Due to the poor weather and visibility conditions, you decide to use multiple responding units to close the roadway. With all the challenges posed by the temperature, wet weather, poor visibility, sheer number of patients and unstable working surfaces, the last thing responders need to worry about is traffic around the scene. Motorists will be obliged to find another route, but responders’ top priority must be the safety and lives of themselves and their patients.

Patient care
Both patients in the SUV are conscious and have patent airways and strong pulses, but both are complaining of multiple injuries. All van occupants have nonspecific “bumps and bruises” types of complaints. You determine the van has no apparent safety issues and is protected inside the closed-off roadway. You decide to shelter those patients in place until more resources arrive and concentrate your initial efforts on the patients in the SUV.

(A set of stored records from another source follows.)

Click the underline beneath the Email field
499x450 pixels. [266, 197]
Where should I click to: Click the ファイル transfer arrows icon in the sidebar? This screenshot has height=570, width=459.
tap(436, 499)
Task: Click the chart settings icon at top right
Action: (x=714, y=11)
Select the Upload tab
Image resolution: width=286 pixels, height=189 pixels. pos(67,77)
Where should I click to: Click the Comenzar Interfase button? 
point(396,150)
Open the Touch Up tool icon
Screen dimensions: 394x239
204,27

It continues to rain heavily, and responders navigate precariously down the muddy hillside from the pavement to the SUV. The driver presents with abdominal pain, neck pain, chest pain from striking the steering wheel, and left knee pain. Extricating him and his passenger from the truck will be no problem, but getting them up the hill to the ambulance offers challenges due to the weather and slippery conditions.

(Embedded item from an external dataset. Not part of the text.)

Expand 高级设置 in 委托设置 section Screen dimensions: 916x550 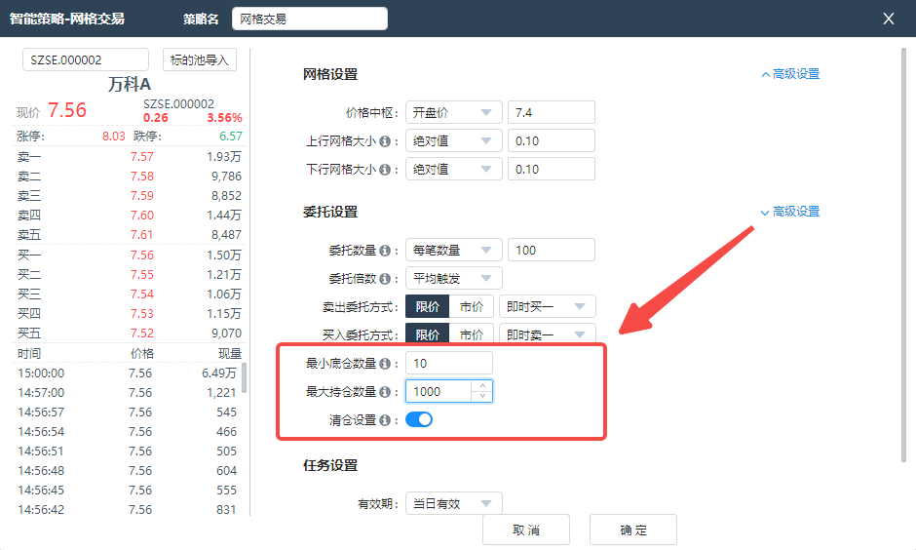(x=790, y=212)
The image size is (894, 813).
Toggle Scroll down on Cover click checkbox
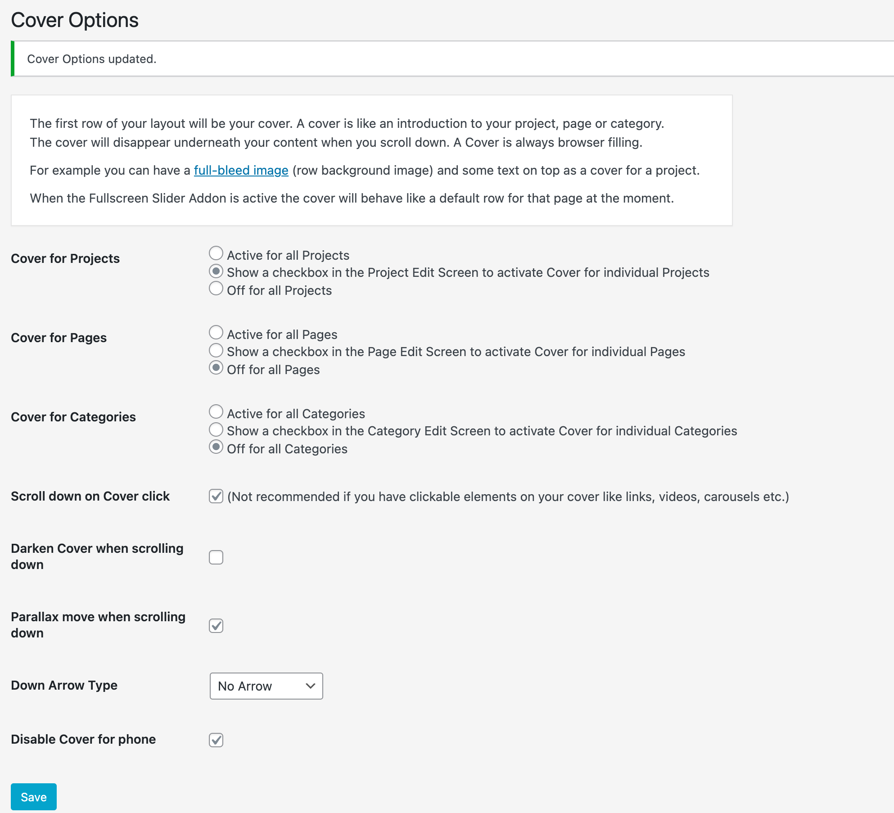[216, 497]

Exercising concern for the patient and your crew equally, you consider options for how to move the driver, once he’s been extricated and moved to a backboard. Standard procedure is to place the backboard directly onto the ambulance cot. In this scenario that doesn’t look like your best choice. Cots travel well on flat, hard surfaces, but must be carried elsewhere. Empty, they can weigh from 74 to more than 100 pounds. With or without the patient’s weight, that’s a lot to try and move up and down a slippery, muddy slope.

You choose to leave the cot on the pavement and instead take a basket stretcher--a rescue stretcher designed for use in raise/lower operations--down to the patient’s side. This particular model has an all-carbon-steel, MIG-welded frame construction and a tubular top frame and lower rails that are stronger than the flat steel used in other basket stretchers. It has a static capacity threshold of 900 lbs.

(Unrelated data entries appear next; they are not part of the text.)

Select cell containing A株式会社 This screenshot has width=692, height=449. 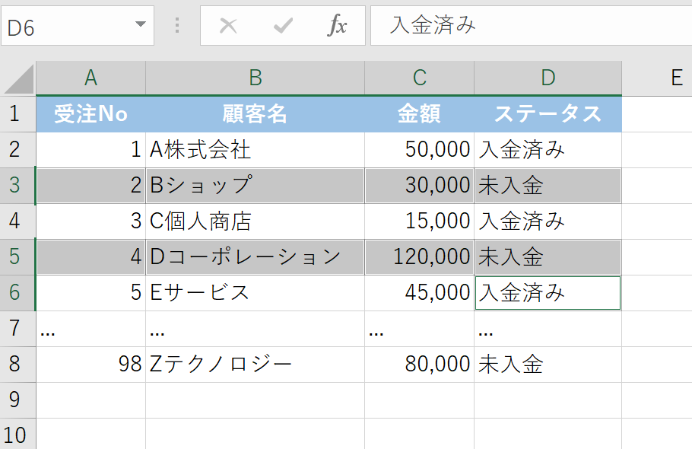[255, 150]
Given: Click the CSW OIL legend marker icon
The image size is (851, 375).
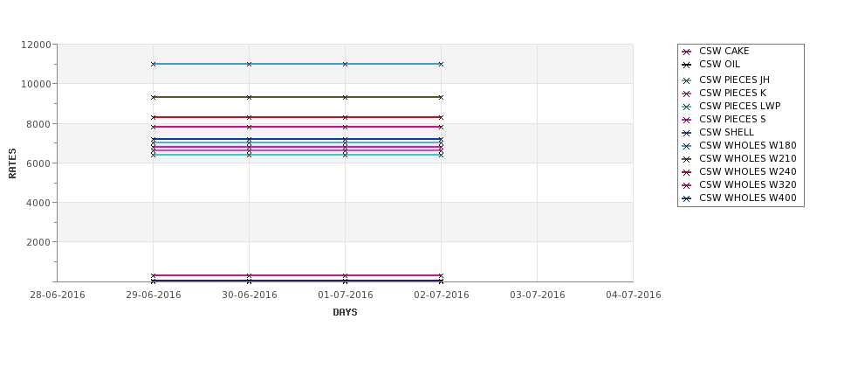Looking at the screenshot, I should point(687,66).
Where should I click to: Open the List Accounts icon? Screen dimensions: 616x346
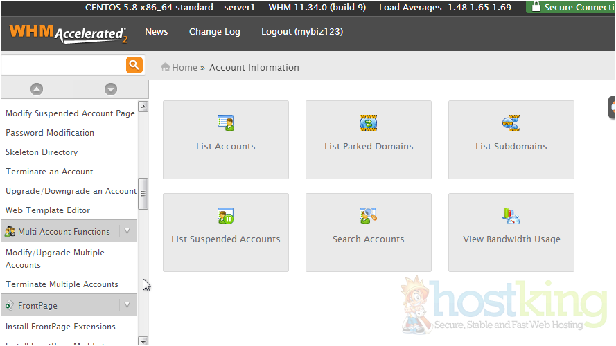(225, 124)
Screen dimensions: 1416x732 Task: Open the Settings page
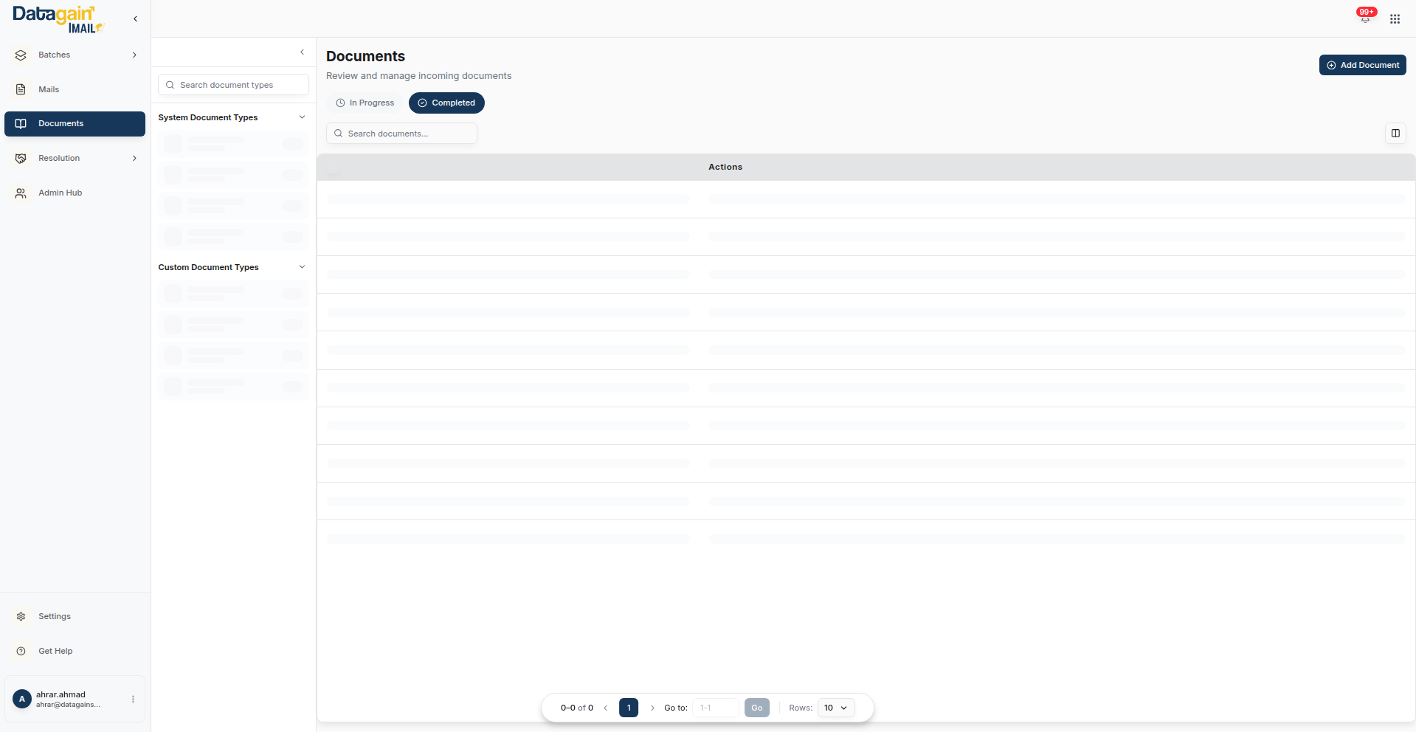[55, 617]
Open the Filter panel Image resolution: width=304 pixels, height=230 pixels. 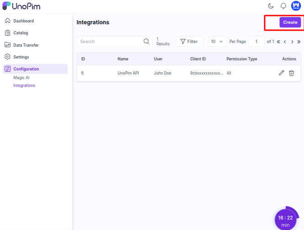190,42
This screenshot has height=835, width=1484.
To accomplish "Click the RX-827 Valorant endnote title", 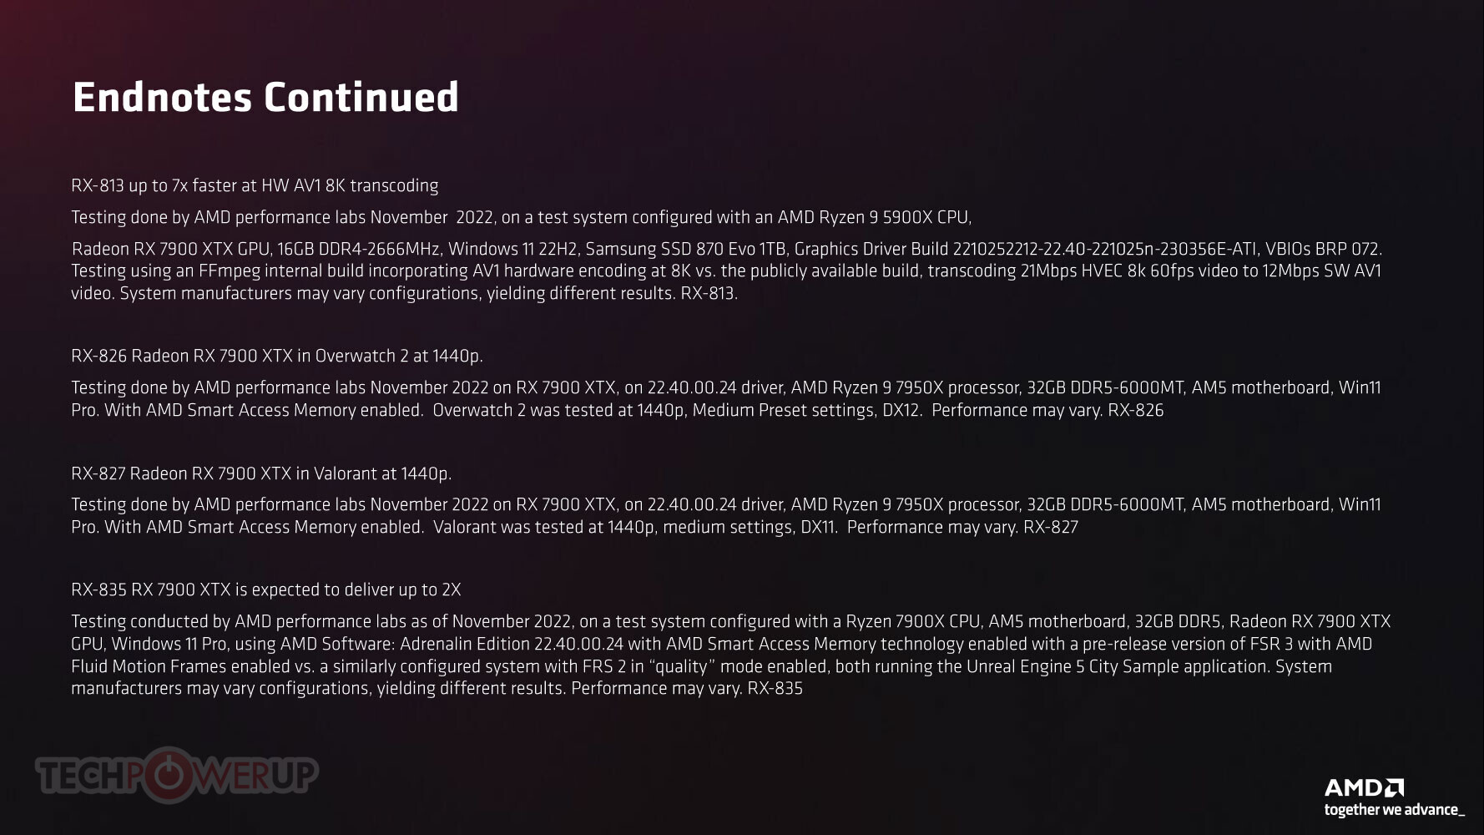I will [261, 473].
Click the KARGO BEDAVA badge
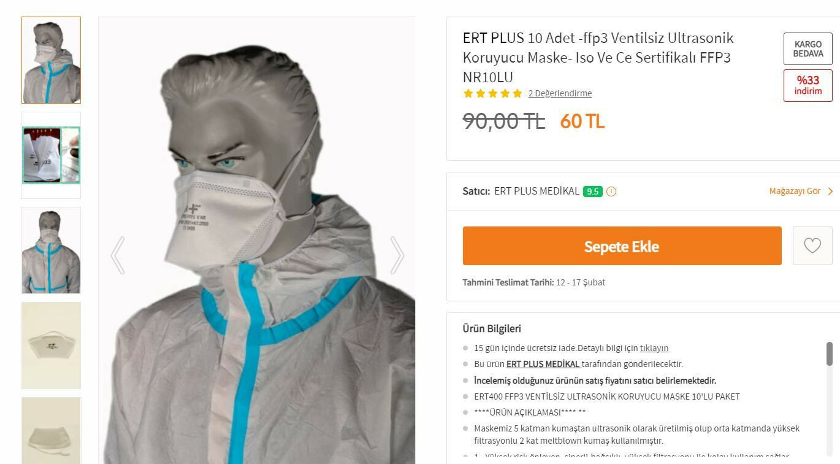The image size is (840, 464). [808, 49]
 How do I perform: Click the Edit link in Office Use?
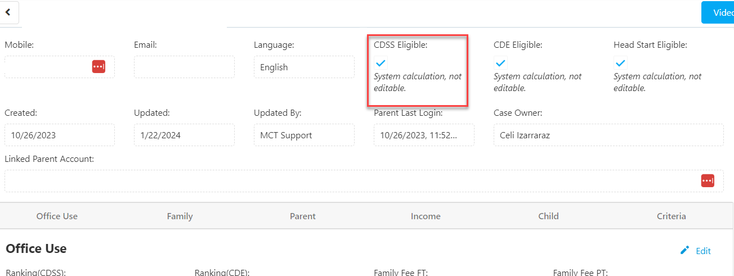coord(703,251)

You know this regular-size model will easily accommodate the backboard, eliminating the need to transfer the patient and risk further awkward movement and injuries to crew. With carrying points all around, four responders easily bring the man in the basket up the slope, with two more up on the pavement holding tension with a belay line. The basket is secured to the cot, then easily and quickly loaded into the ambulance for further care and transport.

Meanwhile, the SUV passenger is complaining of severe neck and back pain. She is just four weeks post-surgery on her back. You have the same muddy slope dilemma to overcome, plus the added need to protect her neck and fragile back. A suitable option here is a full-body vacuum mattress to extricate and carry the woman up to the roadway. At only 15 pounds, it’s easy to carry down to the SUV, and it allows responders to immobilize her in a secure position that conforms to her shape. Three patient restraints with buckles provide maximum patient security, and six carry handles allow the splint to be used as a stretcher.

Using this, the woman is gently immobilized and removed safely up to the road. In both cases, the specialized equipment, readily available and familiar to well-trained responders, helps avert further injuries to patients and accidental mishaps that can hurt responders. Just as you routinely overcome bad weather by altering clothing and response modes, don’t forget that you have other specialty tools available that, when the weather in your area turns unusual, will help you save the day.

This scenario challenge is for illustrative purposes only. Please check your service’s protocals before employing any patient care.